Re: [v7 0/8] Reduce cross CPU IPI interference

From: Peter Zijlstra
Date: Fri Feb 10 2012 - 13:38:33 EST


On Thu, 2012-02-02 at 10:41 -0500, Chris Metcalf wrote:
>
> /*
> * Quiesce the timer interrupt before returning to user space after a
> * system call. Normally if a task on a dataplane core makes a
> * syscall, the system will run one or more timer ticks after the
> * syscall has completed, causing unexpected interrupts in userspace.
> * Setting DP_QUIESCE avoids that problem by having the kernel "hold"
> * the task in kernel mode until the timer ticks are complete. This
> * will make syscalls dramatically slower.
> *
> * If multiple dataplane tasks are scheduled on a single core, this
> * in effect silently disables DP_QUIESCE, which allows the tasks to make
> * progress, but without actually disabling the timer tick.
> */
> #define DP_QUIESCE 0x1

This is what Frederics work does

>
> /*
> * Disallow the application from entering the kernel in any way,
> * unless it calls set_dataplane() again without this bit set.
> * Issuing any other syscall or causing a page fault would generate a
> * kernel message, and "kill -9" the process.
> *
> * Setting this flag automatically sets DP_QUIESCE as well.
> */
> #define DP_STRICT 0x2

This is a debug feature.. you'd better know what your own software does.

>
> /*
> * Debug dataplane interrupts, so that if any interrupt source
> * attempts to involve a dataplane cpu, a kernel message and stack
> * backtrace will be generated on the console.
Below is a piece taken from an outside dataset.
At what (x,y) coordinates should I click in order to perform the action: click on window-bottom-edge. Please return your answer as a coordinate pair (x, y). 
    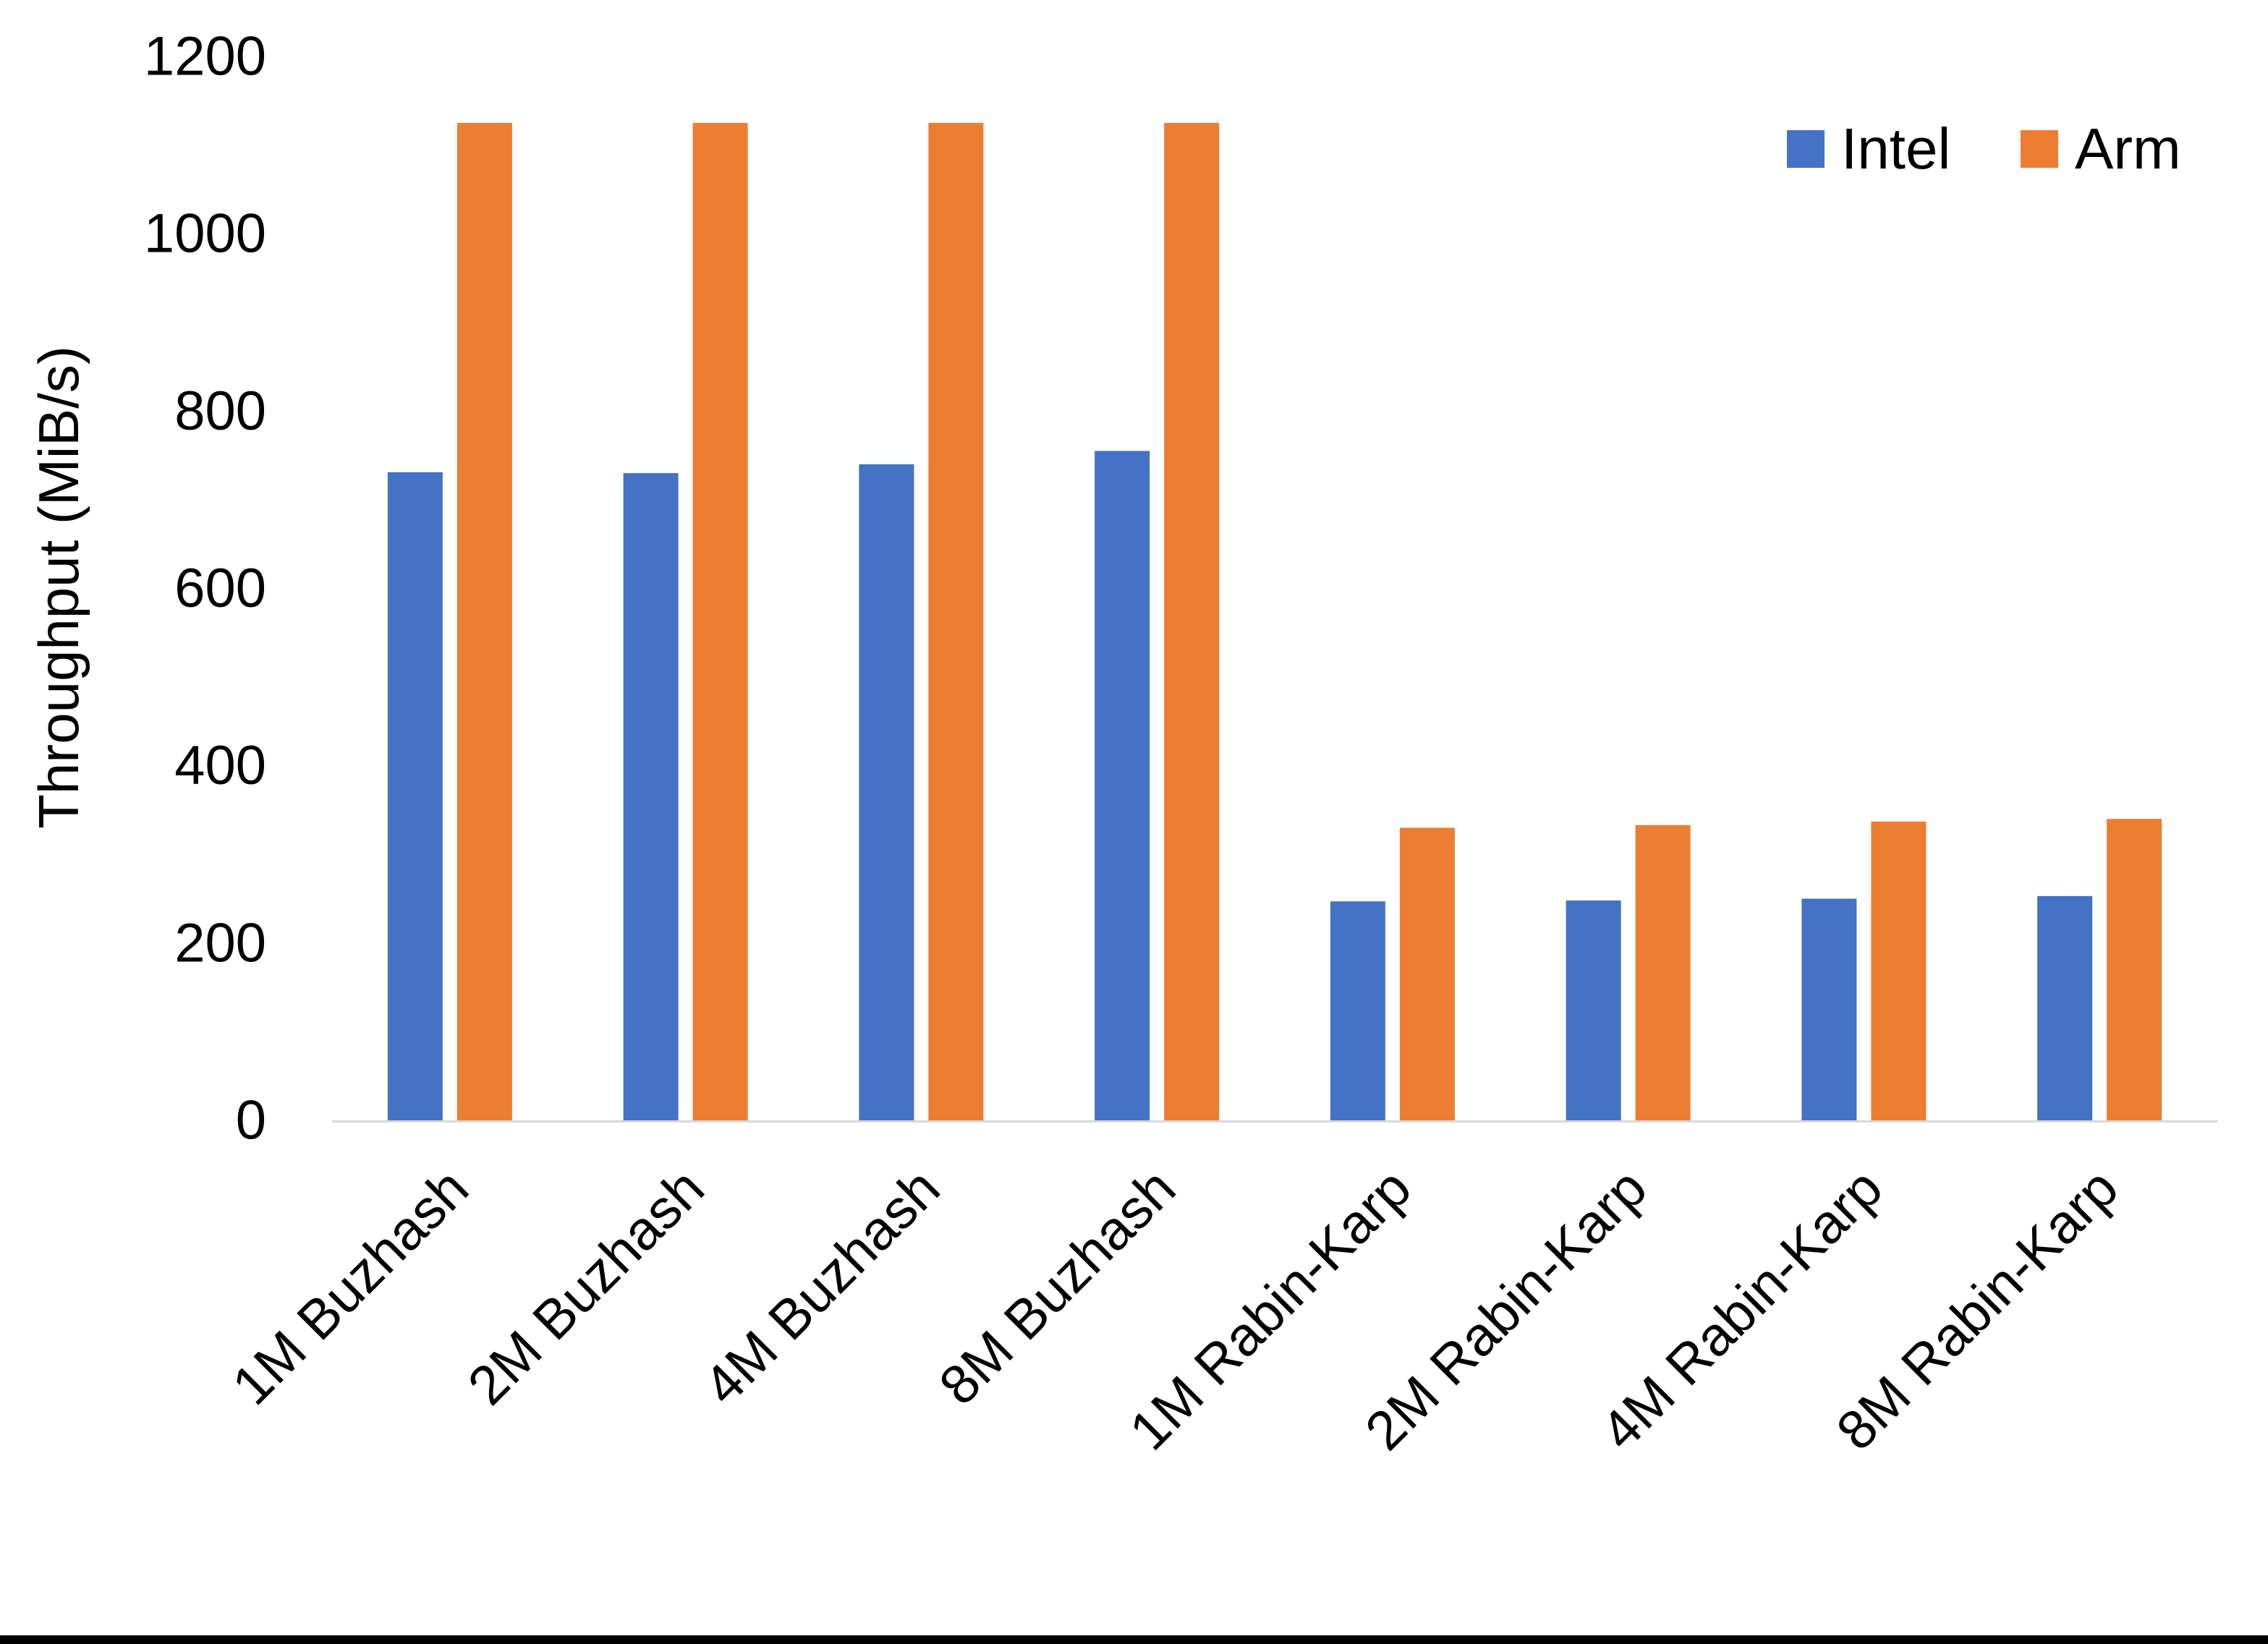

As this warning is a
> * slow event, it may make sense to avoid this mode in production code
> * to avoid making any possible interrupts even more heavyweight.
> *
> * Setting this flag automatically sets DP_QUIESCE as well.
> */
> #define DP_DEBUG 0x4

This too is a debug feature, one that doesn't cover all possible
scenarios.

> /*
> * Cause all memory mappings to be populated in the page table.
> * Specifying this when entering dataplane mode ensures that no future
> * page fault events will occur to cause interrupts into the Linux
> * kernel, as long as no new mappings are installed by mmap(), etc.
> * Note that since the hardware TLB is of finite size, there will
> * still be the potential for TLB misses that the hypervisor handles,
> * either via its software TLB cache (fast path) or by walking the
> * kernel page tables (slow path), so touching large amounts of memory
> * will still incur hypervisor interrupt overhead.
> */
> #define DP_POPULATE 0x8

map()s MAP_POPULATE will pre-populate the stuff for you, as will
mlock(), the latter will (mostly) ensure they stay around.